→ AVAILABLE DATA:

★ ★ ★ ★ ★ ★ ★

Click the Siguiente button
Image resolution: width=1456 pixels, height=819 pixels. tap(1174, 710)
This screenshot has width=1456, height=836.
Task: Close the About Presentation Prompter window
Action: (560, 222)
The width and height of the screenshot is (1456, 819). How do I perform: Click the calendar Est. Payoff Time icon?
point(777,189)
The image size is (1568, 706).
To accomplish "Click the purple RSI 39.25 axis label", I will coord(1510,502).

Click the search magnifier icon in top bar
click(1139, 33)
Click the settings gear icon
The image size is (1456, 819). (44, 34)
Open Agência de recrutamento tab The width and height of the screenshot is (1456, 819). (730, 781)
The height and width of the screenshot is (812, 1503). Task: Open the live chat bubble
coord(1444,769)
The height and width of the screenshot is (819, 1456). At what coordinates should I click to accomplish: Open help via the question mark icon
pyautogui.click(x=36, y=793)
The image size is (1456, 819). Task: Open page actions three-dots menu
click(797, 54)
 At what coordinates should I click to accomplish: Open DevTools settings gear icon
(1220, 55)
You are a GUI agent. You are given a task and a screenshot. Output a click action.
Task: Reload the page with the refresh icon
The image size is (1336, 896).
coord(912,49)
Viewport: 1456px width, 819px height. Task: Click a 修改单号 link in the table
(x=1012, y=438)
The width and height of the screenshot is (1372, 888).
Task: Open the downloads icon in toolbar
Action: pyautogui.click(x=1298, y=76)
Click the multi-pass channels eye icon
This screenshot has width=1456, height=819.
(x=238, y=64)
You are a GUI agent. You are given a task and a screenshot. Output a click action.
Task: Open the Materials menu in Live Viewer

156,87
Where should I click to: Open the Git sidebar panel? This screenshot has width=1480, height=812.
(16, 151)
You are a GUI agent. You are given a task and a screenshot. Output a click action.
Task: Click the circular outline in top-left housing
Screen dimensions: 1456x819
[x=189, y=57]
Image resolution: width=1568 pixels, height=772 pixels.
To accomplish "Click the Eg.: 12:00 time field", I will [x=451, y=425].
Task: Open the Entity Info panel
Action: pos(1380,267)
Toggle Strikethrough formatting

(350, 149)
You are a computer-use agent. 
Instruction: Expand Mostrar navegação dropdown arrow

★ ★ ★ ★ ★ ★ ★

→ WORK INSTRUCTIONS:
Each entry is to be retyped exactly as it appears.

→ WRITTEN SOLUTION:
Click the Siguiente button
Image resolution: width=1456 pixels, height=819 pixels. tap(1174, 710)
This screenshot has width=1456, height=836.
Task: Close the About Presentation Prompter window
Action: (560, 222)
The width and height of the screenshot is (1456, 819). How do I perform: Click the calendar Est. Payoff Time icon?
point(777,189)
The image size is (1568, 706).
To accomplish "Click the purple RSI 39.25 axis label", I will coord(1510,502).

Click the search magnifier icon in top bar
click(1139, 33)
Click the settings gear icon
The image size is (1456, 819). (44, 34)
Open Agência de recrutamento tab The width and height of the screenshot is (1456, 819). (730, 781)
The height and width of the screenshot is (812, 1503). Task: Open the live chat bubble
coord(1444,769)
The height and width of the screenshot is (819, 1456). At what coordinates should I click to accomplish: Open help via the question mark icon
pyautogui.click(x=36, y=793)
The image size is (1456, 819). Task: Open page actions three-dots menu
click(797, 54)
 At what coordinates should I click to accomplish: Open DevTools settings gear icon
(1220, 55)
You are a GUI agent. You are given a task and a screenshot. Output a click action.
Task: Reload the page with the refresh icon
The image size is (1336, 896).
coord(912,49)
Viewport: 1456px width, 819px height. Task: Click a 修改单号 link in the table
(x=1012, y=438)
The width and height of the screenshot is (1372, 888).
Task: Open the downloads icon in toolbar
Action: pyautogui.click(x=1298, y=76)
Click the multi-pass channels eye icon
This screenshot has width=1456, height=819.
(x=238, y=64)
You are a GUI agent. You are given a task and a screenshot. Output a click action.
Task: Open the Materials menu in Live Viewer

156,87
Where should I click to: Open the Git sidebar panel? This screenshot has width=1480, height=812.
(16, 151)
You are a GUI agent. You are given a task and a screenshot. Output a click action.
Task: Click the circular outline in top-left housing
Screen dimensions: 1456x819
[x=189, y=57]
Image resolution: width=1568 pixels, height=772 pixels.
To accomplish "Click the Eg.: 12:00 time field", I will [x=451, y=425].
Task: Open the Entity Info panel
Action: pos(1380,267)
Toggle Strikethrough formatting

(350, 149)
You are a computer-use agent. 
Instruction: Expand Mostrar navegação dropdown arrow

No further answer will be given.